News: News Archives
Cenozoicís Warmest Period Shows Elevated Levels of Atmospheric Carbon Dioxide
Mineralogic evidence shows that the period with highest prolonged global temperatures in the last 65 million years had ultra-elevated concentrations of atmospheric carbon dioxide, according to new research in the 29 September 2006 issue of the journal Science.
The finding supports a causal connection between atmospheric carbon dioxide and global warmth, the authors say.
Tim K. Lowenstein and Robert V. Demicco of State University of New York at Binghamton in Binghamton, N.Y., studied the mineralogic evidence from the early Eocene Era—between 56 and 49 millions years ago—and determined that the concentration of carbon dioxide was greater than 1,125 parts per million by volume.

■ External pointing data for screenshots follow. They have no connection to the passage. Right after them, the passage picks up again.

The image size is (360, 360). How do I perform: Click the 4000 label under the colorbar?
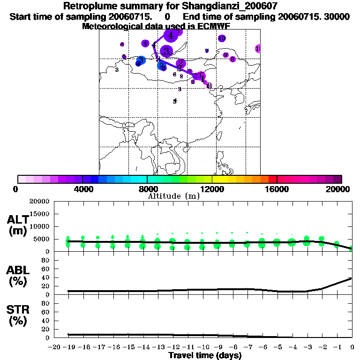click(82, 189)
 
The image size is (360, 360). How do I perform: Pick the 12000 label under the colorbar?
click(212, 189)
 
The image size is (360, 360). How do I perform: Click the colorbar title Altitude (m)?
click(174, 196)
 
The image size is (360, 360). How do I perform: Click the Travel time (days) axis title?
click(205, 355)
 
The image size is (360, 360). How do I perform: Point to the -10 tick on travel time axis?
click(202, 347)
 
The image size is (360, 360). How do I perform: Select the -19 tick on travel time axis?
click(68, 347)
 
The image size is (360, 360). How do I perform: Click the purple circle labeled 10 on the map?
click(222, 38)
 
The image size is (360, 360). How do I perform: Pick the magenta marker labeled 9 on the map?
click(225, 55)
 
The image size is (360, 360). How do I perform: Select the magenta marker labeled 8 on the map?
click(232, 59)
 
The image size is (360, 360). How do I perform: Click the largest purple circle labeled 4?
click(171, 35)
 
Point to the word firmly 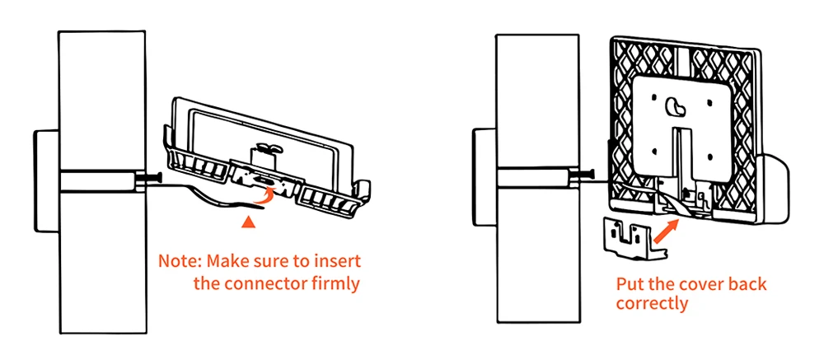336,284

That is four times the level of carbon dioxide in the preindustrial age.
Some researchers estimate that Earth's carbon dioxide level could reach about 1,000 parts per million in the next 100 years if the fossil fuels continue to power the world.
The researchers based their estimates of ancient carbon dioxide during the Eocene and Miocene eras on the sodium carbonate minerals precipitated from waters in contact with the atmosphere, using samples from deposits in Colorado, Wyoming, China, and Turkey.